On 29 September 2008, Salamander announced a Proposed Offer for Serica under Rule 2.4 of the City Code on Takeovers and Mergers (the 'Takeover Code'). 

The Board of Salamander has decided, in light of the continued uncertainty in the capital markets and volatility in the price of crude oil, to withdraw the Proposed Offer. 

Commenting today, James Menzies, Chief Executive of Salamander, said:

'The Board continues to believe in the strong strategic logic for consolidating Serica's Asian portfolio within a larger entity. We consider that the Proposed Offer represented a fair relative valuation of the two companies and that the share exchange terms proposed provided both sets of shareholders with exposure to current cash flow, production growth and significant upside through a broad exploration portfolio. However, following the rejection of our Proposed Offer by Serica's Board and against the backdrop of deteriorating equity, debt and commodity markets, we have elected not to proceed and have decided to withdraw our Proposed Offer.

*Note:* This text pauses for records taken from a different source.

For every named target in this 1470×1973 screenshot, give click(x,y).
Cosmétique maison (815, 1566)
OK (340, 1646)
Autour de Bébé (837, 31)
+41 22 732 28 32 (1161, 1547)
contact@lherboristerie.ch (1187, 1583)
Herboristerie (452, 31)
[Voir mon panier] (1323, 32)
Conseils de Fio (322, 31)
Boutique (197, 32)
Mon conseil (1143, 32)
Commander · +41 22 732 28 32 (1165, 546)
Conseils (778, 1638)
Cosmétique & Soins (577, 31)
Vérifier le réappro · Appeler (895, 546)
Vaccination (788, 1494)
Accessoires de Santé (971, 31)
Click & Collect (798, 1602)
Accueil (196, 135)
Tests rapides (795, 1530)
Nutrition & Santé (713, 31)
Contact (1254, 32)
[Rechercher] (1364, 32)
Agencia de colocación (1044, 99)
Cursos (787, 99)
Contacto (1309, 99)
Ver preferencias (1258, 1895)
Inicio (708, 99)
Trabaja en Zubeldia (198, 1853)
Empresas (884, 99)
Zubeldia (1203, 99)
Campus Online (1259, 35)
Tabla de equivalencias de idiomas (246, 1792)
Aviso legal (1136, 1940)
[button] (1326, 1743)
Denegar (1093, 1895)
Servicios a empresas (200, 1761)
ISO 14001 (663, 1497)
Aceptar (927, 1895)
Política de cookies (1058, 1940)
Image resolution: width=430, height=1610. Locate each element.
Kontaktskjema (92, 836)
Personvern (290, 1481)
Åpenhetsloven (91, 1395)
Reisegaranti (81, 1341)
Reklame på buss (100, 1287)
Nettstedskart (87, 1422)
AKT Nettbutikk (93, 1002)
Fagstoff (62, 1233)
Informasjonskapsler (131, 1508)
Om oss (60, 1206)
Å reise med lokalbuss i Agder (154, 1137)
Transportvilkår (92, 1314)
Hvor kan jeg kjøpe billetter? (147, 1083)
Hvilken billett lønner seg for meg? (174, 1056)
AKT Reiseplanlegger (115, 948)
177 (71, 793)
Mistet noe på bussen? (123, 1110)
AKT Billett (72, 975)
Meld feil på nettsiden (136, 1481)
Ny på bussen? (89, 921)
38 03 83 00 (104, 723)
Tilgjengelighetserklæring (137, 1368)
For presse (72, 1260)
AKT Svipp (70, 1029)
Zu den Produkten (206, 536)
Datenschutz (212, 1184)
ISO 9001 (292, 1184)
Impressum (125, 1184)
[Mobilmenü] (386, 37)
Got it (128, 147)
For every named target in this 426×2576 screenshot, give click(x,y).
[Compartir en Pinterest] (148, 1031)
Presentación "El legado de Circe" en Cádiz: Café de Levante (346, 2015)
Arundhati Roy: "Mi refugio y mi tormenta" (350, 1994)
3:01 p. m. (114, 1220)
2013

Salamander has never been in a stronger position, both financially and operationally. The company has developed an extensive 2009/10 development, appraisal and exploration drilling campaign and remains fully funded to execute this exciting programme. Group production is expected to increase by 60% to 16,000 boepd in 2009, driving associated increases in cash generation. Yesterday we announced the award of the South East Sangatta PSC in Indonesia, demonstrating our continued ability to expand the portfolio organically.

We look forward to an active period with the drill-bit as we commence the next phase of a drilling programme that will see at least 10 exploration wells in 2009 exposing investors to circa 200 MMbbls of net unrisked prospective resources .'



For the purposes of Rule 2.8 of the Takeover Code, Salamander reserves the right to announce an offer or possible offer or make or participate in an offer or possible offer for Serica and/or take any other action which would otherwise be restricted under Rule 2.8 of the Takeover Code within the six months following the date of this announcement in the event that:

(i) 
    an agreement or recommendation from the Board of Serica is forthcoming; 

(ii) 
    there is an announcement by a third party of a firm intention to make an offer for Serica;  

(iii)
     Serica announces a 'whitewash' proposal for the purposes of Rule 9 of the Takeover Code 
          or a reverse takeover; or 

(iv)     there is a material change in circumstances.

Enquiries:
Salamander Energy plc                                               020 7960 1580
James Menzies, Chief Executive
Nick Cooper, Chief Financial Officer
Geoff Callow, Head of Corporate Affairs
 
Brunswick Group LLP                                                020 7404 5959
Patrick Handley
Nina Coad
Nina Soon
 
Oriel Securities Limited                                             020 7710 7600
Simon Bragg
Natalie Fortescue
David Arch



THIS ANNOUNCEMENT DOES NOT CONSTITUTE AN OFFER TO SELL, OR AN INVITATION TO SUBSCRIBE FOR OR PURCHASE, ANY SECURITIES OR THE SOLICITATION OF ANY APPROVAL IN ANY JURISDICTION, NOR SHALL THERE BE ANY SALE, ISSUANCE OR TRANSFER OF THE SECURITIES REFERRED TO IN THIS ANNOUNCEMENT IN ANY JURISDICTION IN CONTRAVENTION OF APPLICABLE LAW.

The distribution of this announcement in jurisdictions other than the United Kingdom and Canada may be restricted by law and therefore persons into whose possession this announcement comes should inform themselves about, and observe, such restrictions. Any failure to comply with the restrictions may constitute a violation of the securities laws of any such jurisdiction.

This announcement has been prepared for the purposes of complying with the applicable rules and regulations of the FSA, the London Stock Exchange, the TSX Venture Exchange, the Takeover Code and Canadian securities legislation and will be governed by English law and be subject to the jurisdiction of the courts of England. The information disclosed may not be the same as that which would have been disclosed if this announcement had been prepared in accordance with the laws and regulations of any jurisdiction outside of the United Kingdom.